Athelstane reprit ainsi le fil de sa narration: «Voyant que ma chaîne ne tenait plus à l'anneau, je me traînai au haut de l'escalier aussi bien que le peut un homme chargé de fers et affaibli par le jeûne; et après avoir marché long-temps à tâtons, le chant d'un gai couplet dirigea mes pas jusque dans un appartement où le digne sacristain, sauf respect, était occupé à dire la messe du diable avec un gros frère en froc et en capuchon, un drôle à larges épaules, qui avait plutôt l'air d'un voleur que d'un homme d'église. Je me précipitai au milieu d'eux; et le linceul qui me couvrait, et le bruit que faisaient mes chaînes en s'entrechoquant, me firent paraître plutôt comme un habitant de l'autre monde que de celui-ci.
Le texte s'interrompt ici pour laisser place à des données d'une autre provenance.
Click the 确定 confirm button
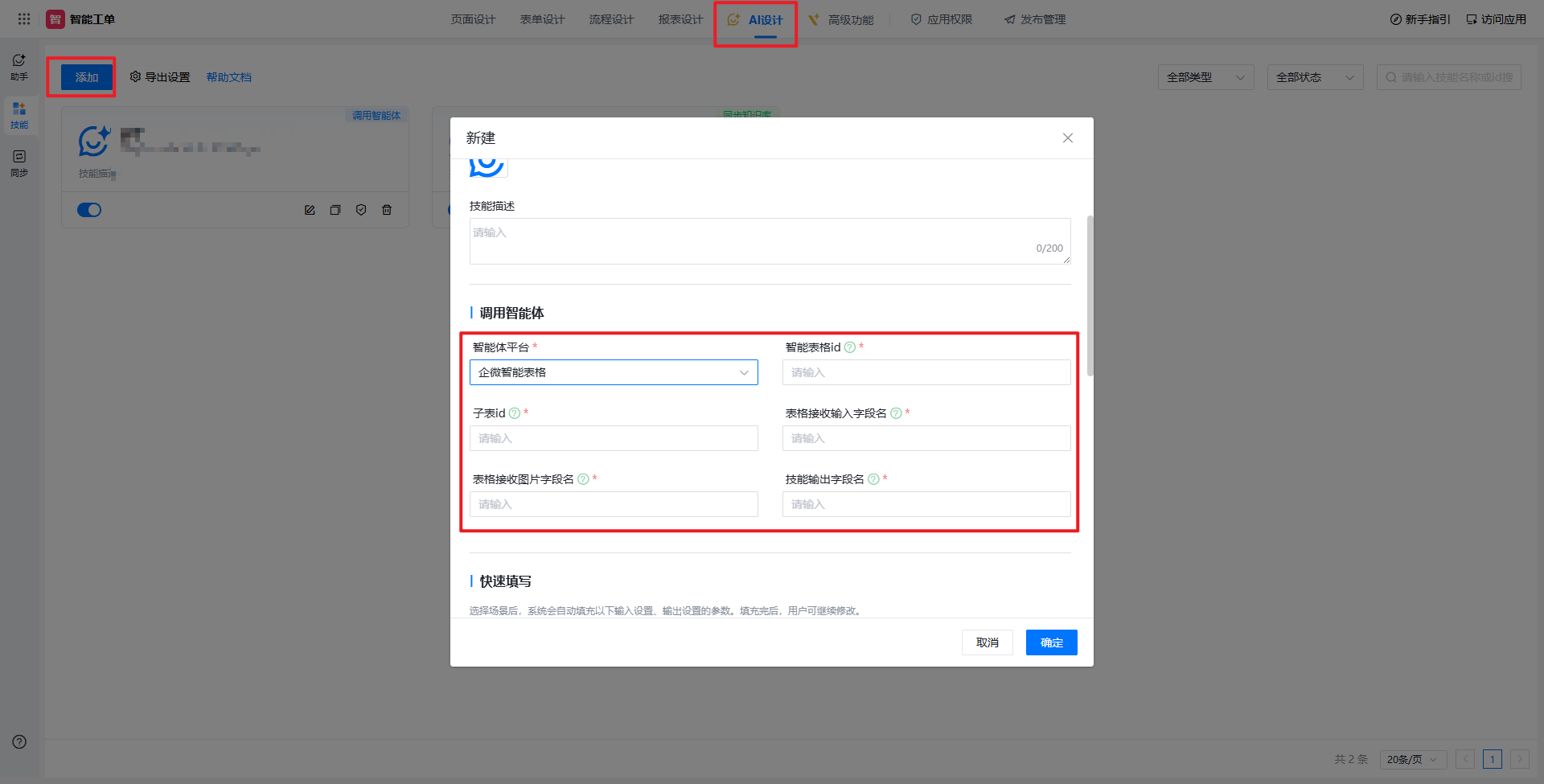This screenshot has height=784, width=1544. click(x=1051, y=642)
Tous les deux restèrent pétrifiés: mais lorsque j'eus renversé le sacristain d'un coup de poing, son compagnon m'allongea un coup d'un énorme bâton.»
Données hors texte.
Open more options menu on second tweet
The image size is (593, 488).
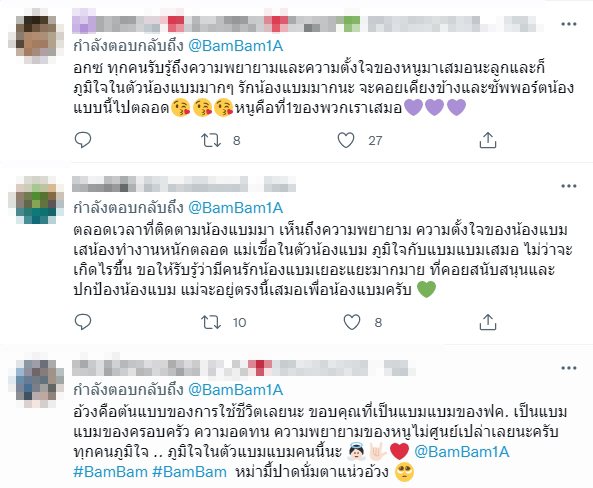569,186
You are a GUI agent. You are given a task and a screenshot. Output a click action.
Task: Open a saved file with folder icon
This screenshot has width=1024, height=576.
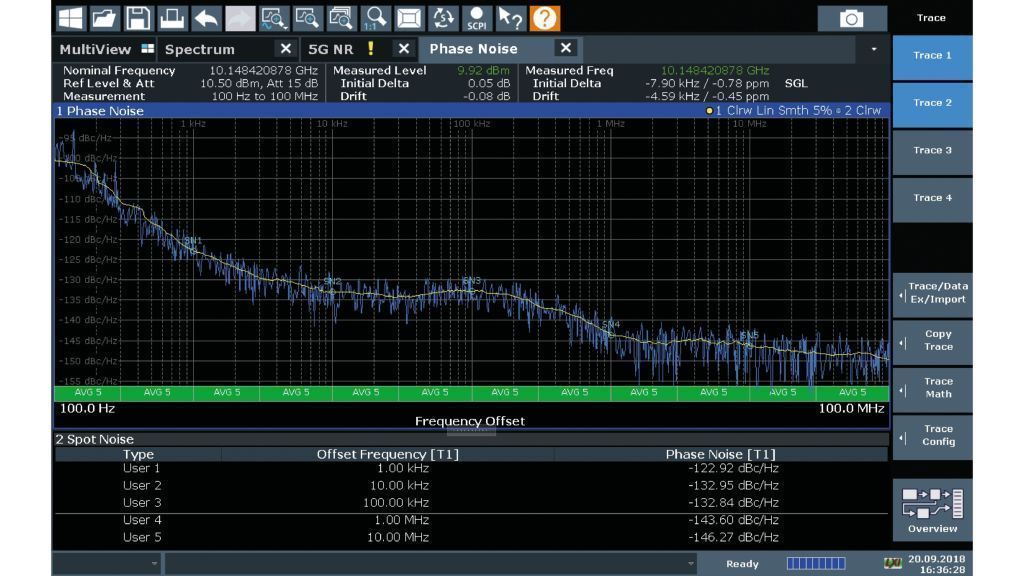coord(104,17)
«Je parierais la rançon d'un comte, dit Richard, que c'était notre frère Truck.»--«Qu'il soit le diable s'il veut, dit Athelstane; toujours est-il que fort heureusement il manqua son coup, et que, lorsque je m'approchai pour lutter avec lui, il s'enfuit à toutes jambes. Je ne perdis pas de temps à débarrasser les miennes au moyen de la clef du cadenas que je trouvai parmi celles du trousseau du sacristain; j'avais même quelque envie de lui casser la tête avec le paquet de clefs; mais le souvenir de la tranche de pâté et du flacon de vin que le drôle m'avait donnés dans mon cachot vint attendrir mon coeur, et, me contentant de lui allonger deux bons coups de pied, je le laissai étendu sur le plancher. Je mangeai un morceau de viande et bus quelques verres de vin faisant partie du régal que les deux vénérables frères avaient préparé. J'allai à l'écurie où je trouvai, dans un endroit séparé, un de mes meilleurs palefrois destiné probablement à l'usage particulier du père abbé. Je suis venu ici de toute la vitesse de mon cheval, hommes et femmes fuyant devant moi partout où je passais, me prenant pour un spectre, d'autant plus que, pour ne pas être reconnu, j'avais fait retomber le linceul sur mon visage. Je n'aurais même pu entrer dans mon propre château, si l'on ne m'eût pris pour le pierrot d'un jongleur, qui amuse la foule dans la cour du château, à l'occasion des funérailles de son seigneur. Le concierge a sans doute cru, d'après mon costume, que je devais jouer un rôle dans la farce du joueur de gobelets, et il m'a laissé entrer. Je n'ai fait que me découvrir à ma mère, manger un morceau à la hâte, et je suis venu vous chercher, mon noble ami.»

«Et vous m'avez trouvé, dit Cedric, prêt à reprendre notre noble projet de recouvrer l'honneur et la liberté. Je te dis que jamais jour plus favorable que celui de demain ne se lèvera pour délivrer la race saxonne.»--«Ne me parle pas de délivrer qui que ce soit, dit Athelstane; c'est bien assez que je me sois délivré moi-même. Ce qui m'occupe davantage, c'est de punir ce scélérat d'abbé. Je veux le faire pendre au haut du château de Coningsburgh avec sa chape et son étole; et si l'escalier est trop étroit pour laisser passer son énorme panse, je le ferai hisser au moyen d'une corde et d'une poulie.»--«Mais, mon fils, dit Édith, considère son sacré caractère.»

«Considérez mes trois jours de jeûne, répliqua Athelstane. Je veux qu'ils périssent tous, pas un d'excepté. Front-de-Boeuf a été brûlé vif pour un moindre sujet. Du moins, il tenait bonne table pour ses prisonniers; seulement il y avait trop d'ail dans le dernier plat de potage. Mais ces hypocrites, ingrats coquins, flatteurs parasites, qui sont venus si souvent s'asseoir à ma table sans y être invités, qui ne m'ont donné ni potage, ni ail! par l'ame d'Hengist, ils périront.»